Test set B is reserved for later testing. Top performers on the public ranking board will be invited to submit functional training and inference code. Organizers will test the submitted code against dataset B and the final winner will be determined on the model’s performance against Test set B. If there is a tie between top teams, efficiency of inference code will be used as the tie breaker, where the team with the most efficient model will be the winner. Teams wishing to be considered for evaluation on dataset B must also make their training and inference codes publicly available. 

    • Submission Format 

To be ranked on the public leader board of test set A, one text file should be submitted to the online evaluation system containing, on each line, details of one identified activity, in the following format (values are space-delimited): 

〈video_id〉 〈class_id〉 〈timestamp〉 

Where: 

      • 〈video_id〉 is the video numeric identifier, starting with 1. It represents the position of the video in the list of all track 4 test set A videos, sorted in alphanumeric order. 
      • 〈class_id〉 is the object numeric identifier, starting with 1. 
      • 〈timestamp〉 is the time in the video when the object was first identified, in seconds. The timestamp is an integer and represents a time when the item is within the region of interest, i.e., over the white tray. Each object should only be identified once while it passes through the region of interest. 
         
    • Synthetic Data  

Synthetic data is provided for model training. There are 116,500 synthetic images from over 100 3D objects. Following the generation pipeline in [5], images are filmed with random attributes, i.e., random object orientation, camera pose, and lighting. Random background images, which are selected from Microsoft COCO [6], are used to increase the dataset diversity. The labeling format for synthetic data is “.jpg”, e.g., for the file 00001_697.jpg: 

      • 00001 means the object has class ID 1, and 
      • 697 is a counter, i.e., this is the 697th image. 

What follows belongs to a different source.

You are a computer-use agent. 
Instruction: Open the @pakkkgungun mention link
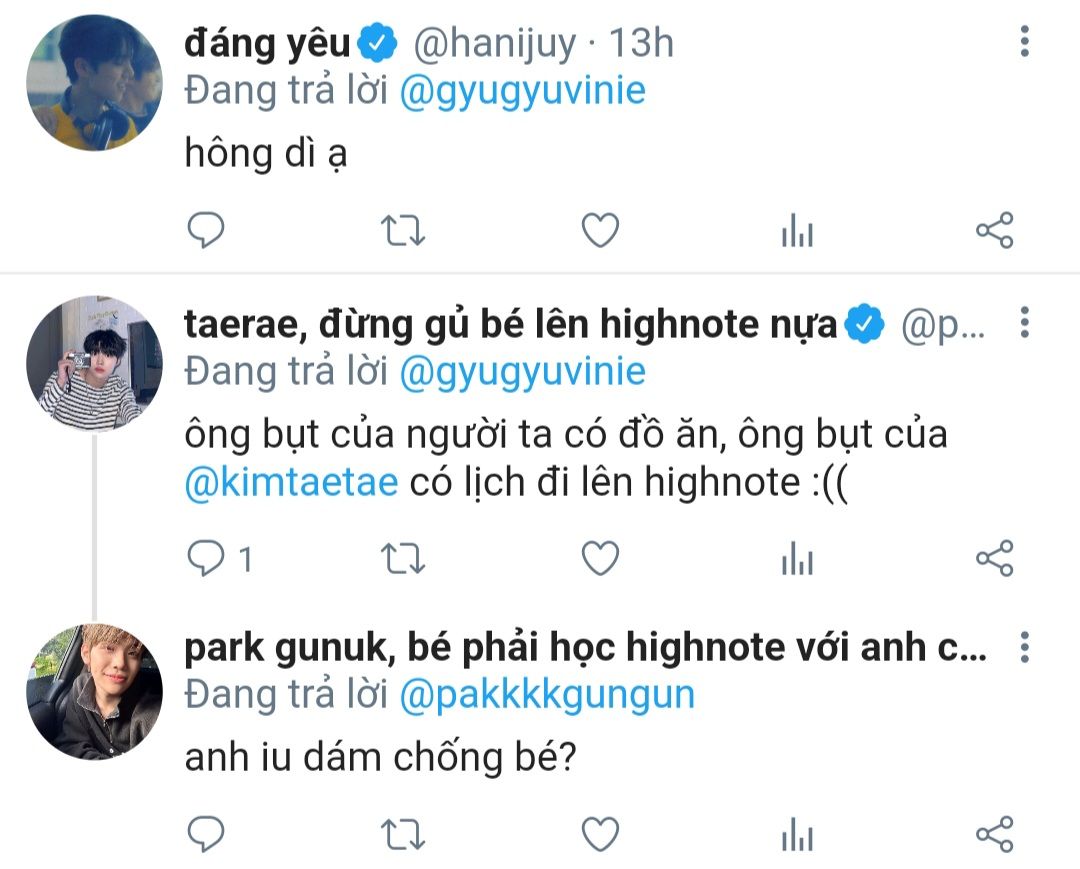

We also provide segmentation labels for these images. For example, “00001_697_seg.jpg” is the segmentation label for image “00001_697.jpg”. The white area denotes the object area while the black shows the background.  

    • Evaluation 

Evaluation for track 4 will be based on model identification performance, measured by the F1-score. For the purpose of computing the F1-score, a true-positive (TP) identification will be considered when an object was correctly identified within the region of interest, i.e., the object class was correctly determined, and the object was identified within the time that the object was over the white tray. A false-positive (FP) is an identified object that is not a TP identification. Finally, a false-negative (FN) identification is a ground-truth object that was not correctly identified. 

Additional Datasets

Teams that wish to be listed in the public leader board and win the challenge awards are NOT allowed to use any external data for either training or validation. The winning teams and runners-up are required to submit their training and testing codes for verification after the challenge submission deadline in order to ensure that no external data was used for training and the tasks were performed by algorithms and not humans.

References

[1] E. Ristani, F. Solera, R. S. Zou, R. Cucchiara, and C. Tomasi. Performance measures and a data set for multi-target, multi-camera tracking. ECCVW, pages 17–35, 2016.

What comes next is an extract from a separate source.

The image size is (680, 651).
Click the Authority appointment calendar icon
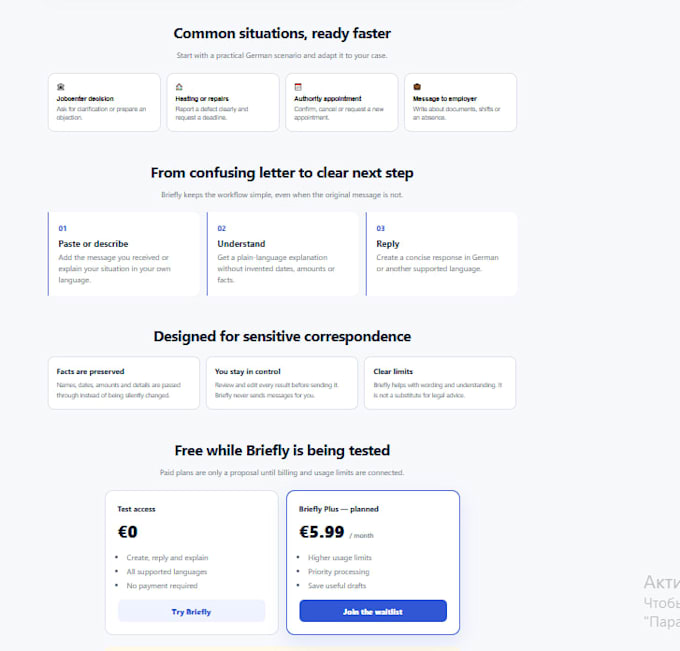pos(298,87)
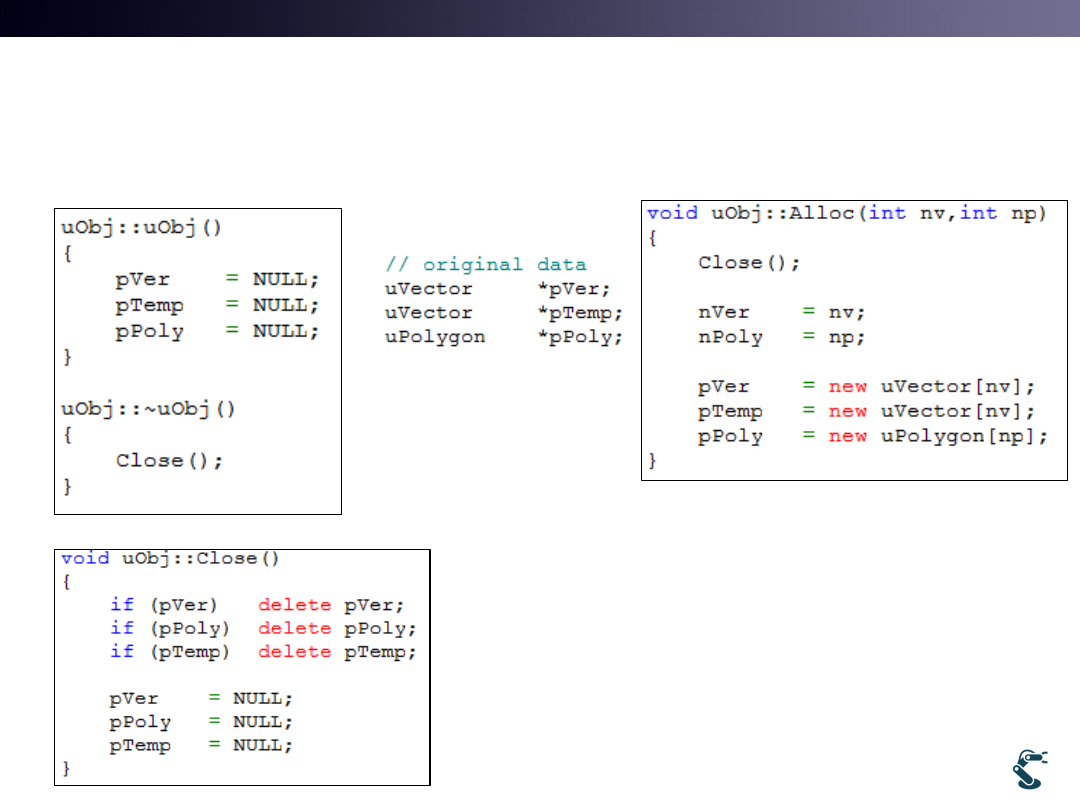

[2] K. Bernardin and R. Stiefelhagen. Evaluating multiple object tracking performance:  The  CLEAR  MOT  metrics. Imageand Video Processing, 2008.

[3] Y. Li, C. Huang, and R. Nevatia.  Learning to associate: Hybrid boosted multi-target tracker for crowded scene. CVPR, pages 2953–2960, 2009.

[4] Voorhees, Ellen M. “The TREC-8 question answering track report.” In Trec, vol. 99, pp. 77-82. 1999.

[5] Yao, Yue, Liang Zheng, Xiaodong Yang, Milind Naphade, and Tom Gedeon. “Attribute Descent: Simulating Object-Centric Datasets on the Content Level and Beyond.” In arxiv 2202.14034, 2022. 

[6] Lin, Tsung-Yi, Michael Maire, Serge Belongie, James Hays, Pietro Perona, Deva Ramanan, Piotr Dollár, and C. Lawrence Zitnick. “Microsoft coco: Common objects in context.” In ECCV, 2014.